Web 2.0 Examples of Best Practice

By Geoff Watkinson

David Warlick is bemoaning the lack of best practice examples of teaching using web 2.0 tools. This strikes a chord with me (a secondary IT teacher) because I’m always looking for those killer examples that I can point members of the English or History or Science departments to, to give them a Wow moment. The “Wow” that’s great work how do we get this blog/wiki thing going. I don’t like being the lone voice in the school trying to promote these new tools, I want company ;-)

So often you find an interesting article perhaps written by a professional journalist that flags up this wonderful teacher who has used blogs / podcasts/ in the classroom. But when you actually click through to the children’s work (if there is a link), it’s not obvious what the kids are actually doing with the tools and the level of the work disappoints.

This example that David flagged up last night (via) is certainly the best example that I have seen of class writing, art work (above) and there are actually different points of views appearing in the comments of the blog posts – sounds obvious but it’s rare to see in practice.

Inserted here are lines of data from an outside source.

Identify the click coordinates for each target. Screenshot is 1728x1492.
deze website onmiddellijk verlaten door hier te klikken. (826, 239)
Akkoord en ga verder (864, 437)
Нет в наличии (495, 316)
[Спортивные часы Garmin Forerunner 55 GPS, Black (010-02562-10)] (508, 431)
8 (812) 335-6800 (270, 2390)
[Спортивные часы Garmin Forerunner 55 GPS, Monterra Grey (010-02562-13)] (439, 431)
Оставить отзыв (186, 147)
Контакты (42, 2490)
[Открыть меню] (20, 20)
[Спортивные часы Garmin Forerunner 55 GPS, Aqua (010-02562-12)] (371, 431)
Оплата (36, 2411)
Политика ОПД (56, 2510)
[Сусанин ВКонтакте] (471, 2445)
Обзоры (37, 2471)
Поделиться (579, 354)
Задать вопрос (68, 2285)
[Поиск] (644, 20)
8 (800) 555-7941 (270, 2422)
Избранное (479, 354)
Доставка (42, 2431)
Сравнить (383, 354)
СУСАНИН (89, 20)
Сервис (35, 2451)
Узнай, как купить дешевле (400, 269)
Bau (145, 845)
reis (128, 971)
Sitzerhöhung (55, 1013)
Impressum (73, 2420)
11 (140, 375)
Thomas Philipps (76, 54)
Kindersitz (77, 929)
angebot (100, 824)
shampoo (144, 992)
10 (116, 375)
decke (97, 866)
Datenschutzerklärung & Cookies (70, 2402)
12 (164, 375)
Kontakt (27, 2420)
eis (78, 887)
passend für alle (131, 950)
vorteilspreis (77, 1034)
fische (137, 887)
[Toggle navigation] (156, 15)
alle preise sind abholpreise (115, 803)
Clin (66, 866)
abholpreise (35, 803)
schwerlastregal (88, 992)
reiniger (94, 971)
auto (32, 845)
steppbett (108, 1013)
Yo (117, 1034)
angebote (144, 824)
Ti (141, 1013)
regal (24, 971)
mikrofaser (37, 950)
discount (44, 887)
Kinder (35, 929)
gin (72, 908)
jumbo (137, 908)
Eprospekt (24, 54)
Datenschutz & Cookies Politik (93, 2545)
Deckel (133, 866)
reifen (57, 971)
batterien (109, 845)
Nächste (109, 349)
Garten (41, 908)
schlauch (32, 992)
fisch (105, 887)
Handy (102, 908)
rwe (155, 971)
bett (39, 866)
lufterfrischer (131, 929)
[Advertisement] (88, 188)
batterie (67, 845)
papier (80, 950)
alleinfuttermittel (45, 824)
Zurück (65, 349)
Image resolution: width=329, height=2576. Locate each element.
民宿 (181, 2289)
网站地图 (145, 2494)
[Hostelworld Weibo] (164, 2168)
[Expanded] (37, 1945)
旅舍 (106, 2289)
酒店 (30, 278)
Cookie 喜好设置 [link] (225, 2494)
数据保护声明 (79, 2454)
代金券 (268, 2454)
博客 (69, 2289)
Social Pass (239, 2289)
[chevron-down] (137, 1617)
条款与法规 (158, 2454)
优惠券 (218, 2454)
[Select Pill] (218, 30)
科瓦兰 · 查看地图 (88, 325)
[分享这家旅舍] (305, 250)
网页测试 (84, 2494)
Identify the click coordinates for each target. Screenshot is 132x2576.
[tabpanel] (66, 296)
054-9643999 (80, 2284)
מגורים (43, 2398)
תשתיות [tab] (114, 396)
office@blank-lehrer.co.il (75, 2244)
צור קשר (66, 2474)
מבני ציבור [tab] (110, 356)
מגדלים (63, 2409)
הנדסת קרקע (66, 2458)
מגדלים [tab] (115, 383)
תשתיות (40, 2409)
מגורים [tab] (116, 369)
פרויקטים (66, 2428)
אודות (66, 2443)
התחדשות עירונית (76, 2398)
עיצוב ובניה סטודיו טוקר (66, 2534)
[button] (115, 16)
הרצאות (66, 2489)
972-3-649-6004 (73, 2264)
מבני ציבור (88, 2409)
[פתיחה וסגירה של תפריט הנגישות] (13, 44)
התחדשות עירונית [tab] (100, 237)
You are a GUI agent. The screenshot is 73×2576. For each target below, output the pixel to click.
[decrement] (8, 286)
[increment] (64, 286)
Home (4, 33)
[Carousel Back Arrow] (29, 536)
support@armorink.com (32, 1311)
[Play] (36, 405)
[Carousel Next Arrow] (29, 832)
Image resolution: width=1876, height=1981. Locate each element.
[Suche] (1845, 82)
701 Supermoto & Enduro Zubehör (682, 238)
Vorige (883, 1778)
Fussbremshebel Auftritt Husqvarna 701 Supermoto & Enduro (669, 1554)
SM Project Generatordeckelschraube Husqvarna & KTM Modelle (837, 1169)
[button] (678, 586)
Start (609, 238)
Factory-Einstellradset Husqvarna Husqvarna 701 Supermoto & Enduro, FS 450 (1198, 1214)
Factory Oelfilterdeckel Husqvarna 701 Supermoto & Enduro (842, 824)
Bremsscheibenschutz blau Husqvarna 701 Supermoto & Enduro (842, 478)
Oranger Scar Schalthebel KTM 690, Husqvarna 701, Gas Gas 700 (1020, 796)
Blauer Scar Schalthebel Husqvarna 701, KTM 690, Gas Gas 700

When we flag up these examples of best practice we need to be more systematic now, we are past the stage of “hey another person used blogs in the classroom!”, we need to distinguish between primary and secondary education (secondary examples are more difficult to find), we need the age group, what kind of school is it? What is the ability level of the kids? How did we get this going? How is this integrating into the curriculum? What were the problems? And we need to focus more on the kids work rather than the educational rhetoric.

We’ve all used the vapourware technique. It’s inevitable. We have to get people and resources on board so we big things up, maybe some photos or a nice video showing kids doing interesting things with technology. Gets people exited. But now weneed to see Web 2.0 working in the classroom, we need to see the kids’ bytes on the screen.